Literary responses to Russian Orthodox piety and liturgy in Stephen Graham’s “The Way of Martha and the Way of Mary”
Keywords:
Stephen Graham, the image of Russia in English literature, responses to Russian culture, liturgy in the 20th century, popular piety, travelogueAbstract
The article contains an analysis of semantic dominants in the book “The Way of Martha and the Way of Mary” (1915) by the English writer and traveller Stephen Graham, which he wrote following his several long stays in Russia. In it, he sums up his attempts at understanding Eastern Christianity and its relationship with Western Christianity. Although Graham’s work in general has received some recent scholarly treatment, his perception and responses to Russian Orthodox piety and worship have not yet been properly considered in Russian church scholarship. Meanwhile, they seem involving for two reasons: they contain materials for the history of liturgy and popular paraliturgical piety of the early 20th century, and also allow an original philosophical and theological angle on the Orthodox practice from a person who grew up in the Western tradition, but embraced the Eastern one.

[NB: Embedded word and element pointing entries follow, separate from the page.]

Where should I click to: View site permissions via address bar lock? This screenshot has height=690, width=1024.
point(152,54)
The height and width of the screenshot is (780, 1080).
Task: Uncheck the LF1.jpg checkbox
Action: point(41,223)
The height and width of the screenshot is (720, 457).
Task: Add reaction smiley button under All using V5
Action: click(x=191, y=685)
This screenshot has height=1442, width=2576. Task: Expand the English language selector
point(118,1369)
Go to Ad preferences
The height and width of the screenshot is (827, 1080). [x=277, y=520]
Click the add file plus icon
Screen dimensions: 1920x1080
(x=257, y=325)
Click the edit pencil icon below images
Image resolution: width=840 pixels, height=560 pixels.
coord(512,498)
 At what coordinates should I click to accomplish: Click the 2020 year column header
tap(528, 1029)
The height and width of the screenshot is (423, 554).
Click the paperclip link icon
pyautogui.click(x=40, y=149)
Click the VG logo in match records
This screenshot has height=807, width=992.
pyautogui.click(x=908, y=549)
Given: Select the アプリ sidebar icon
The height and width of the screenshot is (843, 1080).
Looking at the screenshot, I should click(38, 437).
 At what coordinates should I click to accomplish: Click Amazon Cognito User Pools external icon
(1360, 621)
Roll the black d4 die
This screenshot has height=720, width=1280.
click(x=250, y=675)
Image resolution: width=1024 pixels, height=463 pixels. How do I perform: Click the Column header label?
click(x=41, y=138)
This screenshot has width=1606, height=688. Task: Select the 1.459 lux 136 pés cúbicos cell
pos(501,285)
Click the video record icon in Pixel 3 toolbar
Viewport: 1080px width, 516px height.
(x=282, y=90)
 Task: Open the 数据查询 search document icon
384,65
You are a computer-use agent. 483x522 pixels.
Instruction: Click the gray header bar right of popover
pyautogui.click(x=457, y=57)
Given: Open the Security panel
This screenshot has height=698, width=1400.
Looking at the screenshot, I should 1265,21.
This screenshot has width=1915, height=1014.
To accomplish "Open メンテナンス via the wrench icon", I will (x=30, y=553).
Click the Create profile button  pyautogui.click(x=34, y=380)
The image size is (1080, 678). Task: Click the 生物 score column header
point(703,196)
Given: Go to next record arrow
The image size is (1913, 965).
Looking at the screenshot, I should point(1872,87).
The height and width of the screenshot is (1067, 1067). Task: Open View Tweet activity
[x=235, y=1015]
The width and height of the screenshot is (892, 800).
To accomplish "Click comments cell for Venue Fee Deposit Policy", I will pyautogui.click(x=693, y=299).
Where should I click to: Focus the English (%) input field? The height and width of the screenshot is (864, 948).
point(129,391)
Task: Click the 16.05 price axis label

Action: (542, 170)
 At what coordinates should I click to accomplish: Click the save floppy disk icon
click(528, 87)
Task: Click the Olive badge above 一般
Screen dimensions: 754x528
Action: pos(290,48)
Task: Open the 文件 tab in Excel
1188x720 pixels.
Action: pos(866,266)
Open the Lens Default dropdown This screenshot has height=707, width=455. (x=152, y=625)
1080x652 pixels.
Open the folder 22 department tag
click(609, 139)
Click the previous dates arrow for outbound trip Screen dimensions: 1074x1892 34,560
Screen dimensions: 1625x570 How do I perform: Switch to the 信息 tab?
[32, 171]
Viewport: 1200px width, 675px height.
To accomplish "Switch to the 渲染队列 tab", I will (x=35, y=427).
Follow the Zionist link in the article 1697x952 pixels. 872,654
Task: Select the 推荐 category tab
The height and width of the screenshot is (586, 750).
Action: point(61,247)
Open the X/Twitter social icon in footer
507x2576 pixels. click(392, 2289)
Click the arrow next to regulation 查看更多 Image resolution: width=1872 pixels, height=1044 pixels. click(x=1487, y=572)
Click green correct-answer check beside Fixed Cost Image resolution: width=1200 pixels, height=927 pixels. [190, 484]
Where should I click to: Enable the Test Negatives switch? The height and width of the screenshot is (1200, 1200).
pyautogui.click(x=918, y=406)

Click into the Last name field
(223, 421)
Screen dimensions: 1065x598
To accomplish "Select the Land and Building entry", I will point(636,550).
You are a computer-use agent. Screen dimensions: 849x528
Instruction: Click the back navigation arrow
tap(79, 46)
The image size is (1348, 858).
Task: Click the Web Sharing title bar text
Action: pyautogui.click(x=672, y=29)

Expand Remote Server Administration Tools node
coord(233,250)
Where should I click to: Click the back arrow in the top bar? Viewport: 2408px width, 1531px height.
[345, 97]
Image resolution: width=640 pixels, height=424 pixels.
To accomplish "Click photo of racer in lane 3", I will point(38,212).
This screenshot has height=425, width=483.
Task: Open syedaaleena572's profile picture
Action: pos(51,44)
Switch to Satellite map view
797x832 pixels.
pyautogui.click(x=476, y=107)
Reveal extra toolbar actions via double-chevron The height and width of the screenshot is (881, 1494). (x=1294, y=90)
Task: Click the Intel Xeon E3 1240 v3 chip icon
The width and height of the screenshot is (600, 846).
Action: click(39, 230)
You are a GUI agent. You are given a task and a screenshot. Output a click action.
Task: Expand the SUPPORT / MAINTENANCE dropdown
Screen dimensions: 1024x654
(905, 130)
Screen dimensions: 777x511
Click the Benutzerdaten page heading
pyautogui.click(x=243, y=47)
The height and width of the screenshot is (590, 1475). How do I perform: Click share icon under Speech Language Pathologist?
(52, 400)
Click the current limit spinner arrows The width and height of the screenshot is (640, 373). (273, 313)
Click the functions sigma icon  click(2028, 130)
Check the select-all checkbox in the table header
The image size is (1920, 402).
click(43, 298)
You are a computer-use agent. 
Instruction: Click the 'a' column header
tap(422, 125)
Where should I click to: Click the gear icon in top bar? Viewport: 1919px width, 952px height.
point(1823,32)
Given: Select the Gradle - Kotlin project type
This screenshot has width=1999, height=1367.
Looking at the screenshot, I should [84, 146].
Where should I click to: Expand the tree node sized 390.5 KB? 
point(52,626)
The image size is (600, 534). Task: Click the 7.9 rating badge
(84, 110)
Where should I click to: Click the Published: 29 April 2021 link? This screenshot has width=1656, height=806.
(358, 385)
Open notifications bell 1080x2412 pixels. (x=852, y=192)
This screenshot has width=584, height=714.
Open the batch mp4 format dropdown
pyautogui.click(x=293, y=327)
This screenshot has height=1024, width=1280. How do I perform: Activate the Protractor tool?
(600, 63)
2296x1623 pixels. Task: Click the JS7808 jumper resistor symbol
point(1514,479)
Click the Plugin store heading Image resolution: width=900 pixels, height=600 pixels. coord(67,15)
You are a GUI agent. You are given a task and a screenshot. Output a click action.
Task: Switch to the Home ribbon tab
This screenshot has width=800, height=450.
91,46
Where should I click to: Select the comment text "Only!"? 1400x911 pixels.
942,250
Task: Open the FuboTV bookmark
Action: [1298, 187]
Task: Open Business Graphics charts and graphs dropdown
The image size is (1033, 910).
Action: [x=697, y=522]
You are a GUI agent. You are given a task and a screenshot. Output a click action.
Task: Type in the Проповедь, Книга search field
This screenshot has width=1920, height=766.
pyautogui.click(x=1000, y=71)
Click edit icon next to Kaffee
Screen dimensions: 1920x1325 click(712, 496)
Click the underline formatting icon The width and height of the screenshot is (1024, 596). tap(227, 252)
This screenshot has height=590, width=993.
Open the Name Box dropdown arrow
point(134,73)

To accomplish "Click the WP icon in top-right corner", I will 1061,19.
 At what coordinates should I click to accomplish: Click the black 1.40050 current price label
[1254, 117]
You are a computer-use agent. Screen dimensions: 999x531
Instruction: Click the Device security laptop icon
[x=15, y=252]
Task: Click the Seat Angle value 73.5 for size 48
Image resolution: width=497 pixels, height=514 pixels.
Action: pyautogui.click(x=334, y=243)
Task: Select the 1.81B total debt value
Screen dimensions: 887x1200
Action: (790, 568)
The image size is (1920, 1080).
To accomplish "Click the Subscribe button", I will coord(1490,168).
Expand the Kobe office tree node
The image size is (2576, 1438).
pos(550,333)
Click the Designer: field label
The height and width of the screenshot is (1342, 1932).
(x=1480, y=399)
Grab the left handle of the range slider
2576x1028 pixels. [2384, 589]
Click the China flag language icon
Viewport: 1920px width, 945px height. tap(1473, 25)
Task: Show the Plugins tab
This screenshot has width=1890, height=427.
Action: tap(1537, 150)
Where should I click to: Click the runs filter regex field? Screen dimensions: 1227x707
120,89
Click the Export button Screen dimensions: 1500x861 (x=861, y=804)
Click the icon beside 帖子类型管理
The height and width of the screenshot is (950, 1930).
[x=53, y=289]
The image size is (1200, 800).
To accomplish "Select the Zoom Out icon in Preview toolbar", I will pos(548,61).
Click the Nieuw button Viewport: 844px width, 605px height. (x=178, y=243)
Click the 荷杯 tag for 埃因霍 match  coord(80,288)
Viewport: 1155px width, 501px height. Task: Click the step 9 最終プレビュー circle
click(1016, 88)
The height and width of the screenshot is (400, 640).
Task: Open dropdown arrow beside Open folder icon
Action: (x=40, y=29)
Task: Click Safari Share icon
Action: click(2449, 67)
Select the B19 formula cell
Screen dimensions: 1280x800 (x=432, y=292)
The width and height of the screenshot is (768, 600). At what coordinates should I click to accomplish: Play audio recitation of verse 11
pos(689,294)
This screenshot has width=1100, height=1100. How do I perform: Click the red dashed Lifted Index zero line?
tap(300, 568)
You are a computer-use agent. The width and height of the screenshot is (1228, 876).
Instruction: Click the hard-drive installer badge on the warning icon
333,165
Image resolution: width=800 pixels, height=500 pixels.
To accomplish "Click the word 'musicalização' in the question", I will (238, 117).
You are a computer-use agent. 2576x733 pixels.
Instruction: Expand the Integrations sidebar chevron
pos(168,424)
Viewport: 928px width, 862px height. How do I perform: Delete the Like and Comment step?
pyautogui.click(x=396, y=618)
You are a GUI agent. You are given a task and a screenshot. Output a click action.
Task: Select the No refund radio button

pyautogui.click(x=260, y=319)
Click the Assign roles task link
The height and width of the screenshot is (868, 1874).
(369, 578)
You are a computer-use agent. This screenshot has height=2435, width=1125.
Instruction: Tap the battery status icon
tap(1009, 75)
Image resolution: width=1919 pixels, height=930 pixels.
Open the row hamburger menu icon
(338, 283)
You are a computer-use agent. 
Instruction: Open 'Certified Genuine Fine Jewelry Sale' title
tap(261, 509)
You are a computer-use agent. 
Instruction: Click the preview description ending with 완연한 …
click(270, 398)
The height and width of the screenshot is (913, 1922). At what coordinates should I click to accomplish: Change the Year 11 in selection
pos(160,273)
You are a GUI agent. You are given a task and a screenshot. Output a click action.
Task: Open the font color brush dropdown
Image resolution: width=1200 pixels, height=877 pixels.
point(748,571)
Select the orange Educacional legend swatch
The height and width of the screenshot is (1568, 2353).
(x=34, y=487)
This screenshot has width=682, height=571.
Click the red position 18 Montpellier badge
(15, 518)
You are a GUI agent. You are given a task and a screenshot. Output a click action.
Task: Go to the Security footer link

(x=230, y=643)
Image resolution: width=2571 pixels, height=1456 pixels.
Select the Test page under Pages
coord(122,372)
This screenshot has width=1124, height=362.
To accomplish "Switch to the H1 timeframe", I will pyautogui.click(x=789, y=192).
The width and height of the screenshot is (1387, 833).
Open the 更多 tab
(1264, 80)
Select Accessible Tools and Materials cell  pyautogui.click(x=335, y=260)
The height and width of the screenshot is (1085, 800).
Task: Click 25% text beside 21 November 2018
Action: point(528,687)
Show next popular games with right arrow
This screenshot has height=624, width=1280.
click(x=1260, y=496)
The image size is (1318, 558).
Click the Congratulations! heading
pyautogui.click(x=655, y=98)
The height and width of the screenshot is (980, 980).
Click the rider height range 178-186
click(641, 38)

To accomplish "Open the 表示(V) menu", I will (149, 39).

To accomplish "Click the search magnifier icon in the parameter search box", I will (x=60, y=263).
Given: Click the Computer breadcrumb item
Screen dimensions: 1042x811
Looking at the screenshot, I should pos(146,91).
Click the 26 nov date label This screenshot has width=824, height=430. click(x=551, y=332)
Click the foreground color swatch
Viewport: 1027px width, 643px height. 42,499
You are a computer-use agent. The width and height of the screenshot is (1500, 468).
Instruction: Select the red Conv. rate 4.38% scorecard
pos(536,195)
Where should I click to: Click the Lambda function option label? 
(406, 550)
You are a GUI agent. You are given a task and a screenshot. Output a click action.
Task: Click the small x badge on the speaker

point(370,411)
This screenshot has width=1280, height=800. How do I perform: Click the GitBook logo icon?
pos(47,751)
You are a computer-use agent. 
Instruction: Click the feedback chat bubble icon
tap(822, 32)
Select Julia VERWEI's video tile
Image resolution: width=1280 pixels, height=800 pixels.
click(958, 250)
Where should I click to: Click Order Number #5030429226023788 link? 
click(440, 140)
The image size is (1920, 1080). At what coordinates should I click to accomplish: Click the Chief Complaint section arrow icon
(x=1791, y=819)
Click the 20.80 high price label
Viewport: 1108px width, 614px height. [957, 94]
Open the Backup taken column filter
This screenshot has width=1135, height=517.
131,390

Graham describes many subjects: Christmas Eve, Radonitsa, the service in the Kiev-Pechersk Lavra, St Vladimir Cathedral in Kiev, the Sarov Hermitage, the Martha and Mary Convent; he is also concerned with the issues of podvig and its manifestations, suffering (in penance among other things), the relationship between “action” and “vision” in their practical embodiment, etc. The study of these issues is relevant not only for liturgics and theology, but also for philology and linguacultural studies.